Signs you’re affected:
– A regulatory review or audit has flagged your equipment
– New legislation has been announced that will affect your sector
– Your equipment pre-dates a significant update to the relevant safety standard
– Your insurer or a major customer has raised compliance concerns
What to do about it: Assign clear ownership for regulatory monitoring within your engineering or compliance team. Subscribe to updates from the relevant regulatory bodies and industry associations. When new requirements are announced, assess your exposure early, retrofitting to meet new standards is almost always cheaper than an emergency replacement programme.
7. Integration Obsolescence
What it is: Integration obsolescence happens when your automation systems can no longer communicate effectively with the rest of your operational technology stack.

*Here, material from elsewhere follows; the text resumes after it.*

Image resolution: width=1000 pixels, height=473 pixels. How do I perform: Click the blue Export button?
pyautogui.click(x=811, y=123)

As factories become more connected through IoT sensors, MES platforms, ERP systems, and cloud analytics, equipment that can’t participate in that ecosystem becomes an isolated island.
In the context of Industry 4.0, this is an increasingly significant competitive disadvantage. Real-time production data, predictive maintenance, and end-to-end traceability all depend on systems that can share information. Legacy equipment with proprietary protocols or no digital connectivity prevents manufacturers from unlocking these capabilities.
Signs you’re affected:
– Data from your automation must be manually entered into other systems
– You can’t access real-time performance data from the equipment
– Integration projects have excluded certain machines because connectivity isn’t possible
– You’re unable to implement predictive maintenance because the equipment doesn’t surface condition data
What to do about it: Assess your automation estate against your digital roadmap. For equipment that is otherwise sound, explore whether retrofit connectivity solutions (edge devices, protocol converters) can bridge the gap cost-effectively. For equipment approaching end-of-life on other dimensions, factor integration capability into your replacement specification from the outset.

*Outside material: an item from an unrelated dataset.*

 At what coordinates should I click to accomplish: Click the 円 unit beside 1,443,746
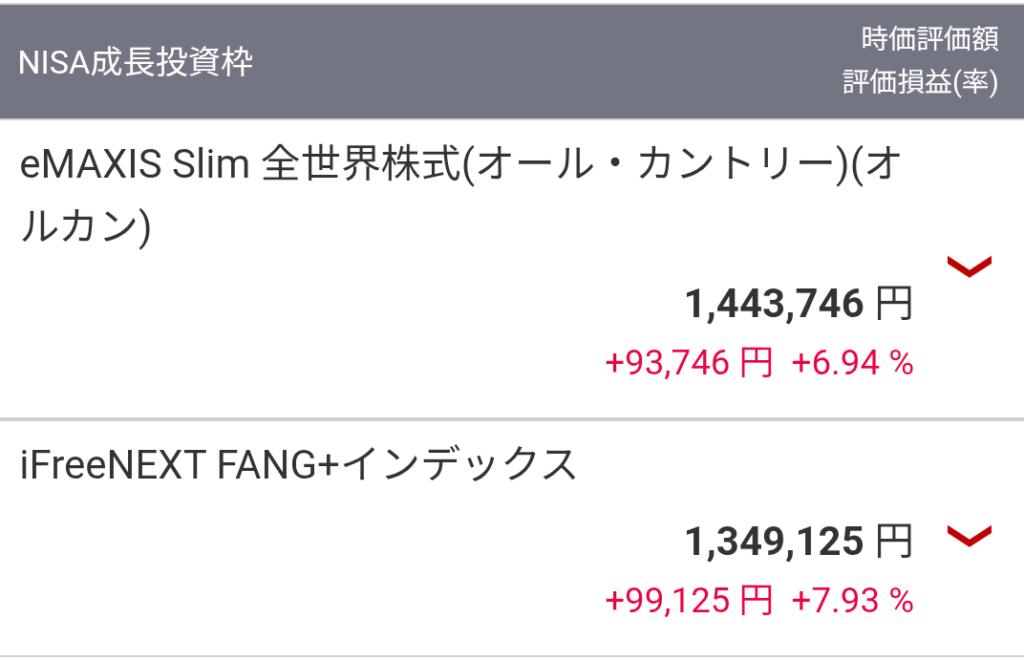(x=894, y=304)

Conclusion: The Case for a Proactive Obsolescence Audit
Most manufacturers face several of these challenges simultaneously, often without a clear picture of which assets are most at risk and on what timeline. A reactive approach, waiting for failures or crises to force decisions, is almost always more expensive and disruptive than a planned programme.
A systematic review of your automation estate across all seven dimensions, resulting in a risk-rated asset register and a prioritised investment roadmap, is the best starting place.
This doesn’t need to be a large project. Even a basic review, mapping your critical assets against each type of obsolescence and rating the severity, gives you the visibility to make better decisions and build a more credible case for capital investment.